▶ [EXERCISE OBJECTIVE] Copy out each line of the data that includes the string "computer".

DATASET EXCERPTS: Begin

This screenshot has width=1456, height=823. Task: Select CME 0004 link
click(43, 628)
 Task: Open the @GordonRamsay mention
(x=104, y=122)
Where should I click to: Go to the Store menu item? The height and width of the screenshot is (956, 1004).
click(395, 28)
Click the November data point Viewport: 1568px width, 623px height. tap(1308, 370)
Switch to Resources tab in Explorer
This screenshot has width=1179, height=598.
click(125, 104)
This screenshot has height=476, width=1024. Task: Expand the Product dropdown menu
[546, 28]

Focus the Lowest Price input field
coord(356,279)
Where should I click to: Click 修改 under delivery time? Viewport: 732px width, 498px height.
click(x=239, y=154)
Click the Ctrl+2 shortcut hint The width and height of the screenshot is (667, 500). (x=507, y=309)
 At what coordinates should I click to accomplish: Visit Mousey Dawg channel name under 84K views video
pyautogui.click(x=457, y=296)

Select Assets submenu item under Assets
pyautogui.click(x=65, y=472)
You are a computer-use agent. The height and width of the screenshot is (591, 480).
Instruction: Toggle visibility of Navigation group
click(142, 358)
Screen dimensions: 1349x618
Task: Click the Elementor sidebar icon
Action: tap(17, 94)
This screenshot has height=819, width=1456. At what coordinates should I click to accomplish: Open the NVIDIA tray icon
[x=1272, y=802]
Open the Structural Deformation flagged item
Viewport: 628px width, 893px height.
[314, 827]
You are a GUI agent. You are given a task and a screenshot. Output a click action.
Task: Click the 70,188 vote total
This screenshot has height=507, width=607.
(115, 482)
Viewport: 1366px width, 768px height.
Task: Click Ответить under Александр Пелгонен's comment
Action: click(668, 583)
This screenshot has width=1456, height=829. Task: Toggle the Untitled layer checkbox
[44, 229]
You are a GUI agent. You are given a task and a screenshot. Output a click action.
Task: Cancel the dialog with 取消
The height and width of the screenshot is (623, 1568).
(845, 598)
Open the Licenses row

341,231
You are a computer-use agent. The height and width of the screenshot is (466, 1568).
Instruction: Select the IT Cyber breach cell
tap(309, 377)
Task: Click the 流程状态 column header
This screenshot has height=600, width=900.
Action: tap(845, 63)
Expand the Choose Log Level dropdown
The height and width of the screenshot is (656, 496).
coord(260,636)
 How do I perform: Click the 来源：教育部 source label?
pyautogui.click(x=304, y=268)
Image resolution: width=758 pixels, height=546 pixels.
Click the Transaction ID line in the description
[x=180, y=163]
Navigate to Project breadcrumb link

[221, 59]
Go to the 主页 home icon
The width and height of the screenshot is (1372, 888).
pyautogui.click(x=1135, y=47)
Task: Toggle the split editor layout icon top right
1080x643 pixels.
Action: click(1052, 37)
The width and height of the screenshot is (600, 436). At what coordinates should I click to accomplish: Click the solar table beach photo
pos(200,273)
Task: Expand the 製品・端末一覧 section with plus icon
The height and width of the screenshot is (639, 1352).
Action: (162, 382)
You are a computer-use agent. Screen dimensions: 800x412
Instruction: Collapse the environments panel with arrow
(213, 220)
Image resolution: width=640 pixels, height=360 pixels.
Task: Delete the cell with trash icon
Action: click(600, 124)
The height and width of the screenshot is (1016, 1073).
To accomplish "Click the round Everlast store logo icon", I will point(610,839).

DATASET EXCERPTS: End

▶ [SOLUTION TO THIS EXERCISE]
You are a computer-use agent. The height and width of the screenshot is (591, 480).
You are a computer-use agent. The height and width of the screenshot is (466, 1568).
You are a computer-use agent. Screen dimensions: 800x412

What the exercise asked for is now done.